Почти на ощупь иду мимо дедова дома, который рубил я когда-то с ним вместе, сворачиваю в поле и пускаюсь будто в ночное плавание. Ни огней, ни звуков, только слабое движение воздуха чувствую лицом, это и есть мой главный компас в пути. Я знаю, глаза привыкнут, начнет бледнеть, и утро я встречу уже вдали от человеческого жилья и суеты. Поле, как воля, не давит, не угнетает. И где б ты ни ночевал, в лесу ли, в деревне, рассвет всегда начинается в поле.
5
Мало радости принес мне первый свет. Я не узнал полевых дорог. Минувшей зимой какой-то ретивый заготовитель сосновых шишек срубил под корень все полевые придорожные сосны, а неподсильные обкорнал, обезглавил, оставив одни скелеты. И маячат в поле суковатые стволы да высокие зимние пни.
Так по этим «верстовым» столбам я и шел до деревни своего дяди. Четыре старухи да два старика – вот и все население деревни. Отмаяли зиму, теперь на лето ждут детей и внуков. Но есть своя местная радость – нынче открыли в селе церковь.
За минувшие годы заметно усох, сдал и дядя Паша. Но по-прежнему деятелен, держат с женой корову и ульи. В избе у дверей меня встретил шоколадно-дымчатый молодой теленок, уставился большими влажными глазами.
Двое суток я провел у них в доме: чистили к Пасхе трубы, выставляли рамы, подкармливали пчел в ульях… А напоследок я помог увести в хлев и теленка. Мог бы гостить и еще, они оставляли, но будто немой упрек преследовал меня: «Свой дом заброшен, а чужой обихаживаешь…»
Снимаюсь затемно, охотой по утренней заре. Как одинокий стрелок обхожу окрестные леса и деревни: один жилой дом остался в Волкове, один в Самылове и уже ни одного в Василеве, Сивкове…
По зарастающим тропинкам лес крадется к самой околице. Когда я захожу в такую деревню, мной овладевает смиренное чувство, как на старом погосте. Если есть еще хозяин (не только дома, а уже всей деревни), он стеснительно прячется, будто виноват в чем, скорее шмыгнет в дом и… долго провожает меня взглядом из окна в поле. Что он думает при этом? Верно, решает, кто я, откуда и к кому приходил?

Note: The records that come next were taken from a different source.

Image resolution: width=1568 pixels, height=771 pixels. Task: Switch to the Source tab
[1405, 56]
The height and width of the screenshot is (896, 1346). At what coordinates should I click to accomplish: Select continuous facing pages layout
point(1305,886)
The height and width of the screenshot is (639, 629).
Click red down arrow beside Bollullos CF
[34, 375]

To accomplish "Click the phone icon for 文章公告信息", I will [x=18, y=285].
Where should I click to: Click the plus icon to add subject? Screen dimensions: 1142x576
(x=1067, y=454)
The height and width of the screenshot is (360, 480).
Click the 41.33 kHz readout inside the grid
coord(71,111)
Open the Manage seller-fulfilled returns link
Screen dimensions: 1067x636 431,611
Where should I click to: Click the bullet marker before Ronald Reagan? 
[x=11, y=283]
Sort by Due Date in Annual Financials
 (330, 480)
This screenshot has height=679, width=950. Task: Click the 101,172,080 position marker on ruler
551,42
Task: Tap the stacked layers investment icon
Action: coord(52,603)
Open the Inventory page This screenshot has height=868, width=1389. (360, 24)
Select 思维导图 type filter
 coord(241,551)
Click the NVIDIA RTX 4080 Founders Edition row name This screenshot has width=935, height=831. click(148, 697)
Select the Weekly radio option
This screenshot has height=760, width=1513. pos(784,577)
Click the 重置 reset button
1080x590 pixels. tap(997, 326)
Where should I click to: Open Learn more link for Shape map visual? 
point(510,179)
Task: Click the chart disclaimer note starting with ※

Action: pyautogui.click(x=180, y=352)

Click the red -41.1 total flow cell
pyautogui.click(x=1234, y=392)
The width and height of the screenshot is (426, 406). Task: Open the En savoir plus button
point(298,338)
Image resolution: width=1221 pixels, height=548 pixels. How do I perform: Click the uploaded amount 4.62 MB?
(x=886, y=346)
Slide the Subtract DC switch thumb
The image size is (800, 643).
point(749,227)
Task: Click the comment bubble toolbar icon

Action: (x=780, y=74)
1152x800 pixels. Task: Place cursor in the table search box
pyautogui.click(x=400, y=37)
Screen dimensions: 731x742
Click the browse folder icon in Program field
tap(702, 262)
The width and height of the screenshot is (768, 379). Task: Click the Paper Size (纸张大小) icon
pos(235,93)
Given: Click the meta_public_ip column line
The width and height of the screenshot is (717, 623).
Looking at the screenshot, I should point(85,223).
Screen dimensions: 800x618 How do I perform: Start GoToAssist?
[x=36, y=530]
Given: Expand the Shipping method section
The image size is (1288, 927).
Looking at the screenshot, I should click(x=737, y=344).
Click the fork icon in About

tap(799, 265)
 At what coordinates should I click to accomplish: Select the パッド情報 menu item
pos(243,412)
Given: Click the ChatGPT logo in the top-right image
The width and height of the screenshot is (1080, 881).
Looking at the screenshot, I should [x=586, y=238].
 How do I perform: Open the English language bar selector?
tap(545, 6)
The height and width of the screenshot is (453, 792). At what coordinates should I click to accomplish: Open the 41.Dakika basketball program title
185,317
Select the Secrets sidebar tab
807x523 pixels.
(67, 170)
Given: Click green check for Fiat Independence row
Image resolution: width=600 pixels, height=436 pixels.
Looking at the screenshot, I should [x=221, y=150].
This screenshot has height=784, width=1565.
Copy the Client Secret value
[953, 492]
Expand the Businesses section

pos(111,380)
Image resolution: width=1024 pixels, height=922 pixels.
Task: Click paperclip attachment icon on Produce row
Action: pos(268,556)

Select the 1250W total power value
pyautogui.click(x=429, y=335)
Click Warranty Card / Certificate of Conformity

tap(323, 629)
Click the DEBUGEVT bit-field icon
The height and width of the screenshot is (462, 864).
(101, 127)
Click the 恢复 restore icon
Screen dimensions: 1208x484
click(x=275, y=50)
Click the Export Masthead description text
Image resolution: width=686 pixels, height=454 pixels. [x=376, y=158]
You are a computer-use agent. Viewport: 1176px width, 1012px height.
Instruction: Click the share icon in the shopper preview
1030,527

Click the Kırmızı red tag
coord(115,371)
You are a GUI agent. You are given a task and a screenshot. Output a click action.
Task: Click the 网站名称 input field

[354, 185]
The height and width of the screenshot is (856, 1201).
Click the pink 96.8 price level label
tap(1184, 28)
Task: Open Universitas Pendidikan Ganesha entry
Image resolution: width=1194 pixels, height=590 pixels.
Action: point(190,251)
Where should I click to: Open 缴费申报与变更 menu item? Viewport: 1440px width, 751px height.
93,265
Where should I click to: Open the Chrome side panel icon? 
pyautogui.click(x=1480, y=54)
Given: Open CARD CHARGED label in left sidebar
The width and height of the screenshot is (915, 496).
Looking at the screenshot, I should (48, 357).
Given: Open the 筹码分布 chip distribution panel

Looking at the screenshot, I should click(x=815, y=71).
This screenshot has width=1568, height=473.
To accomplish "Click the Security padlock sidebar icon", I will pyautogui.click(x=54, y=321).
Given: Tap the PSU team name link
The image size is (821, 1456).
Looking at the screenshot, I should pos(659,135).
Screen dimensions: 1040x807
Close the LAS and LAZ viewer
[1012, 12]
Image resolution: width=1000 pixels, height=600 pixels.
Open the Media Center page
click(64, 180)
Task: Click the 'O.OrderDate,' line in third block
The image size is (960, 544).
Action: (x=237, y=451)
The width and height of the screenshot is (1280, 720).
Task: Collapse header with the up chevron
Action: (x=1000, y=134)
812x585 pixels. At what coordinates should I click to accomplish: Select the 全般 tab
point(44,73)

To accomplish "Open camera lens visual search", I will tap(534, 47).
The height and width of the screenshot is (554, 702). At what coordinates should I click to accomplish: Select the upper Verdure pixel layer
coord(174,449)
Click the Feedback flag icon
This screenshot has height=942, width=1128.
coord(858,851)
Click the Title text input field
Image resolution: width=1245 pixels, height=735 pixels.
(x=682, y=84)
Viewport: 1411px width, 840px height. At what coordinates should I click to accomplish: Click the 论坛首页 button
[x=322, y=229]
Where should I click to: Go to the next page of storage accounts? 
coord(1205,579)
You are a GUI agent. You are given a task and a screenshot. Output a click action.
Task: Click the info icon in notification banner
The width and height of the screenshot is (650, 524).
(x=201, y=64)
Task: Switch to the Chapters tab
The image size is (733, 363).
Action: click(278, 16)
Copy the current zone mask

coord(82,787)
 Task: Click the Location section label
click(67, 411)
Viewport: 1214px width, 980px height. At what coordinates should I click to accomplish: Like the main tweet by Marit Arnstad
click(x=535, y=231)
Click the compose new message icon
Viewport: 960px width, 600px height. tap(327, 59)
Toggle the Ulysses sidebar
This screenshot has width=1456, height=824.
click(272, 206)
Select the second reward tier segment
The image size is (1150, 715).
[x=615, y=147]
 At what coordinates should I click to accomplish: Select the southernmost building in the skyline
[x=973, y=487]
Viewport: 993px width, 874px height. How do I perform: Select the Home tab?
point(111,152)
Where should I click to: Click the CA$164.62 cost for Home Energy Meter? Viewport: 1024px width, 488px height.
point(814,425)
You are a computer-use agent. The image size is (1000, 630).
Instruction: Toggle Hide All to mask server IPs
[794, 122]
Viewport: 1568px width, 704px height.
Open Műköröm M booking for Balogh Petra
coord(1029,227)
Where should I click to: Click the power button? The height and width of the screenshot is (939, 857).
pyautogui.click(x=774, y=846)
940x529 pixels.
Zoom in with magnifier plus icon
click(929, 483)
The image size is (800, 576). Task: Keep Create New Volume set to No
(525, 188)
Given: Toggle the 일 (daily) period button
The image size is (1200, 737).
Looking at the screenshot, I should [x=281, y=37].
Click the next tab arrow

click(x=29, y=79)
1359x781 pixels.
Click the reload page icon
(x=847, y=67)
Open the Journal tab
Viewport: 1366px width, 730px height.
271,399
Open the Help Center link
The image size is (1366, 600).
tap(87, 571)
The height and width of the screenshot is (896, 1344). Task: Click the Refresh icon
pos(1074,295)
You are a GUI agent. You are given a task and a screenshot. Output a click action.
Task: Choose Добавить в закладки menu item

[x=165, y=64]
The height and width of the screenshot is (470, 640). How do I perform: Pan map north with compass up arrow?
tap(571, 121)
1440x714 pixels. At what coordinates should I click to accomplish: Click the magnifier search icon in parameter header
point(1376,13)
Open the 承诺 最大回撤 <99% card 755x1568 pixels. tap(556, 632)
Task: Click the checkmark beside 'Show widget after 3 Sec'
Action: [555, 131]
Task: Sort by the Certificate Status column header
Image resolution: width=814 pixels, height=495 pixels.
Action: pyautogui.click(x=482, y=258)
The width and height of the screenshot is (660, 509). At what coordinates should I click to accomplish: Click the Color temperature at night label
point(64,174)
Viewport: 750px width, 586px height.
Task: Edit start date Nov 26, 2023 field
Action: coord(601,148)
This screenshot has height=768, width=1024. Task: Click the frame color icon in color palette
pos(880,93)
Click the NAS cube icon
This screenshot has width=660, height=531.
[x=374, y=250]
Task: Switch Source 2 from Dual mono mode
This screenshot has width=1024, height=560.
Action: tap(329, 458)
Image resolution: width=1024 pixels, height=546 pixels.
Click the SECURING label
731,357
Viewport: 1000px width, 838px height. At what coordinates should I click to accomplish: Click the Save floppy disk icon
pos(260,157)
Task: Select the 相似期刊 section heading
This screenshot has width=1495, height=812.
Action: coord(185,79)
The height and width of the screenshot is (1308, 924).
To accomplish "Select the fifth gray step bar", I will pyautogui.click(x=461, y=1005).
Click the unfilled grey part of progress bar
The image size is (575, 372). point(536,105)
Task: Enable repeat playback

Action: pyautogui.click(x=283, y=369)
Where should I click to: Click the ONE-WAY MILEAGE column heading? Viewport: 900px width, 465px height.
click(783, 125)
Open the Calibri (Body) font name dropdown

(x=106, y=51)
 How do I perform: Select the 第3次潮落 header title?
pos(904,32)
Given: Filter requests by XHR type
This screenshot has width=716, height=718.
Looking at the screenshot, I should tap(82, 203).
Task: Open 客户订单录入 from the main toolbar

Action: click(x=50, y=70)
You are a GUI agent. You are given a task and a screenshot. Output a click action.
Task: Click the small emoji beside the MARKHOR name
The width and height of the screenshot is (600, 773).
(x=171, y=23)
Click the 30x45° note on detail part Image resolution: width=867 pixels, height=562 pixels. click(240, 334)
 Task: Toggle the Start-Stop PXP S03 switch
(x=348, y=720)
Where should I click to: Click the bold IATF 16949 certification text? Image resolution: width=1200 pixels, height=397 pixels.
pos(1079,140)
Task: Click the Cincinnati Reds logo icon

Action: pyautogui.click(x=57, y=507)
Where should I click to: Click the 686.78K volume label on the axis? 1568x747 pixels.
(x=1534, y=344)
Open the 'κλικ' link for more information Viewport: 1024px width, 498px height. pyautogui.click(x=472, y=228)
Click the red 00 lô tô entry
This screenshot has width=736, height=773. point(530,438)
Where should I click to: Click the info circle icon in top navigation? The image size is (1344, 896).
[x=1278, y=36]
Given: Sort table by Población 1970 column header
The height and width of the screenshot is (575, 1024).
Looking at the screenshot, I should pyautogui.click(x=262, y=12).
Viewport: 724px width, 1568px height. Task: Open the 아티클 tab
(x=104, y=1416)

И мне делается неловко, что я нарушил его размеренную отшельническую жизнь. До середины поля спиной чувствую его тяжелый вопрошающий взгляд.
Так проходит мой день. В неспешных раздумьях на обогретой опушке леса провожаю закатное солнце, пытаюсь угадать ближайшее будущее этих полей и деревень. Устав от дум, бреду на тягу, стою до темноты, и уже глубокой ночью направляюсь полем к своему дому. Именно полем, а не дорогой. Дороги так изуродованы тракторами, такие выверты на них, навалы и ямы, что можно не только завязнуть, а и утонуть запросто. Поэтому подсыхающее поле – истинный рай для пешей ночной ходьбы. В поле нет ни ям, ни коряг, ни камней. Зверь свернет в сторону, а люди в это время уже не ходят. Ноги сами идут, щупают землю. Если и встретится ложбинка или бугорок, то всегда пологие, не опасные.
И чего только не передумаешь, бредя ночным полем. Иногда слышится в вышине посвист торопливых крыльев. Какие-то птицы летят и ночью своим древним испытанным путем. А больше никаких звуков во всем поднебесном пространстве. Такая тьма и запустение вокруг, все объято вековой тишиной, и я словно погружаюсь в глубину веков, куда-то во времена древних славян. Будто язычник, несу из лесу на плече три кола, связанные сырой корой, добытую утку и первобытно радуюсь душевному покою, согласию с землей и небом. Вот вернусь в свой бревенчатый дом, сварю еду, высплюсь, заменю завтра гнилое прясло в изгороди… И буду радоваться этому пряслу все лето, как зодчий своему творению. Хорошо мне еще и потому, что сделаю это не только для себя, а для дома, родительской дворины, для всей деревни…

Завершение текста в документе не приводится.